Back when I was in my early 20s, I started a tradition with my mother. I would call her right after midnight on New Year’s Eve and wish her a Happy New Year. No matter where I was, what I was doing, or what time zone I was in.

Over the past 30 years, my wife Kelly and I have celebrated many New Year’s out of town, but I always remembered to call my Mom. In December 2000, we traveled to Pasadena, Calif., to watch my Alma Mater, Purdue, in the Rose Bowl on New Year’s Day.

We planned to get up in the middle of night and stake out a spot on the street to watch the Rose Bowl Parade before heading to the stadium to cheer on Purdue and star quarterback Drew Brees. That night, we celebrated the new year by watching the Time Square ball drop on TV from our hotel. I called my mother at 9:01 p.m. Pacific Time (12:01 Eastern Time) before getting a few hours of sleep and heading out for the parade.

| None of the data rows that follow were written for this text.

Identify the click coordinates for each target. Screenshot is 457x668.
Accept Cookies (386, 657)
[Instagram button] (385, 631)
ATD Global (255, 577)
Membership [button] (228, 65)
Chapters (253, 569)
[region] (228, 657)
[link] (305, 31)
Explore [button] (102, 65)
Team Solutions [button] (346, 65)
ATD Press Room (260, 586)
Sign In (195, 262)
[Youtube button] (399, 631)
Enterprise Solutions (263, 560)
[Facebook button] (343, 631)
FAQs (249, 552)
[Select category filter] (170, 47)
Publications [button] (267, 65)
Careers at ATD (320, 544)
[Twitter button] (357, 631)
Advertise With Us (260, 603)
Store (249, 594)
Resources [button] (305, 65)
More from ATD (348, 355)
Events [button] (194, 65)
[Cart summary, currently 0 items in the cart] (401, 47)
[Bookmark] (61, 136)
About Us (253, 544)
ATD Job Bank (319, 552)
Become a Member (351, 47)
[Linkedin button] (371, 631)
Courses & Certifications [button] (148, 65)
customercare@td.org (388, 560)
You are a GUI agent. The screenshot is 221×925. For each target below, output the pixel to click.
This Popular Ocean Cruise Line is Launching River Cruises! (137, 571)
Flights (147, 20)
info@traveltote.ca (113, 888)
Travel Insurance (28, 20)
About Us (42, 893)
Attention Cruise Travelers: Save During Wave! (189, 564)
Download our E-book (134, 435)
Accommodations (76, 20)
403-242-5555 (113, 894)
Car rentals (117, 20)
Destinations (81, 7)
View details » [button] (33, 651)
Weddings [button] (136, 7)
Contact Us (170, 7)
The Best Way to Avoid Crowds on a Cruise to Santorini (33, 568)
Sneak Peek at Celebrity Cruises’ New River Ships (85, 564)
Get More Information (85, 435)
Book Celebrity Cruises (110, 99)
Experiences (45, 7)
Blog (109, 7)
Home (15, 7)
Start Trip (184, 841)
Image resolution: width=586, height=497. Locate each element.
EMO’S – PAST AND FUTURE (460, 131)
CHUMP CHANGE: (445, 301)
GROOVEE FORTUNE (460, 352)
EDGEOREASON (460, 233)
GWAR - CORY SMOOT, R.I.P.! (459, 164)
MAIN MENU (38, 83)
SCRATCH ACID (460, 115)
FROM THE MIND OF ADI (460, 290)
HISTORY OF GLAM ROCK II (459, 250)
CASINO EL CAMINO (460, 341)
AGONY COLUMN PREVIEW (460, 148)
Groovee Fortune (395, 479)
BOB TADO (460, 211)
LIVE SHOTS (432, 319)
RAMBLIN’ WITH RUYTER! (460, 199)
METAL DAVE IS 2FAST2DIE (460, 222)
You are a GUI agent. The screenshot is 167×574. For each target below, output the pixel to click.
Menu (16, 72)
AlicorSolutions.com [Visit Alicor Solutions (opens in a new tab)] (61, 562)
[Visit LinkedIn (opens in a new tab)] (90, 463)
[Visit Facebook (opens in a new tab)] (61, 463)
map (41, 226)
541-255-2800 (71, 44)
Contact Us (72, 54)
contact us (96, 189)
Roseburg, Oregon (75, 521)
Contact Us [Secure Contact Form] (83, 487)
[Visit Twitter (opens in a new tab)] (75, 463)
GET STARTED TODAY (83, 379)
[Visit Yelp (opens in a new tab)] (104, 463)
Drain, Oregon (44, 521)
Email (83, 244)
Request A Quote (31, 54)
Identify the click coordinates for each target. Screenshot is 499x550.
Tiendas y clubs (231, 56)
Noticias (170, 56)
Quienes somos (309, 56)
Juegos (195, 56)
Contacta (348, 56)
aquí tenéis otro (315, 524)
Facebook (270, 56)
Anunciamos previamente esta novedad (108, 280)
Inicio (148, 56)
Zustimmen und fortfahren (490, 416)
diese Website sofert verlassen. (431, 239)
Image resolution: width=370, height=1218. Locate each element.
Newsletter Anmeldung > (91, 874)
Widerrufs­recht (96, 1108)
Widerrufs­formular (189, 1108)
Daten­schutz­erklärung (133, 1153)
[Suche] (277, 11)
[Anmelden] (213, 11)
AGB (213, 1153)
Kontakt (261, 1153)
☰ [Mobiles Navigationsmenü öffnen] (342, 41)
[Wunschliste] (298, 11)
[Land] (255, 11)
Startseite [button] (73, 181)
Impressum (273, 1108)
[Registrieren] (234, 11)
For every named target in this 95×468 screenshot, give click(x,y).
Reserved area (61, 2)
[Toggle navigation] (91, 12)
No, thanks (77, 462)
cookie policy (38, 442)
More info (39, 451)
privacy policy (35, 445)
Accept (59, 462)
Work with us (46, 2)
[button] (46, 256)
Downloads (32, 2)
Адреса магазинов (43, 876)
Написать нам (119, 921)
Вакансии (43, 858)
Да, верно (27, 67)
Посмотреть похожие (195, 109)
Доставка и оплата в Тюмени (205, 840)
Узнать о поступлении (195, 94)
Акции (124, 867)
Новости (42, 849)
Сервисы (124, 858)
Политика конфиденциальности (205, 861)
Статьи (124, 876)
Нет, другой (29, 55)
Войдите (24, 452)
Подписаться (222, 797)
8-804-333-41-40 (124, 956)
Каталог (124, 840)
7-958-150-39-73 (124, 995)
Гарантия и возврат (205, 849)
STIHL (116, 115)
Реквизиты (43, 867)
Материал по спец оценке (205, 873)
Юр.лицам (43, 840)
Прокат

In the 2015 to 2016 New Year’s Eve, we were aboard the aircraft carrier USS Yorktown in Charleston, South Carolina, where there were more than 1,000 people aboard the ship with live music and a massive fireworks display. Despite the crowd and the noise, I called my mother and even though we could barely hear each other over the din, we connected once again, for our New Year’s call.

As we moved into this new decade, from 2019 to 2020, we rang in the new year locally at the Chautauqua Harbor Hotel. It was a fabulous evening with the usual first-class service that the Harbor Hotel is well known for.

My mother’s health had deteriorated in recent years but she always made sure to be by the phone at midnight on New Year’s. I stepped out of the ballroom at the hotel and called my sister’s house, where my mother was staying, and Mom answered the phone. I wished her a Happy New Year and she replied, “I knew you wouldn’t forget me.”

In those first few minutes of the new year, none of us knew what we would soon be facing in the year 2020. Nor did I know it would be the last time I would make my New Year’s call to my mother. In April of this year, my mother passed away. This has been a challenging year for us all. But losing a loved one was especially difficult since it was difficult to properly honor them and celebrate their life due to the pandemic.

As we look forward to closing out this year, like so many people, Kelly and I will be at home for New Year’s Eve. We will say goodbye to 2020 and look forward to the year ahead.

But as the clock strikes midnight, and we usher in 2021, I will start what will be a new tradition. I will take a moment to say a prayer and wish my mother a Happy New Year in Heaven.

May we all have a happy, healthy and better 2021.

George M. Borrello is a New York state senator representing Chautauqua, Cattaraugus, Allegany and a portion of Livingston County for District 57.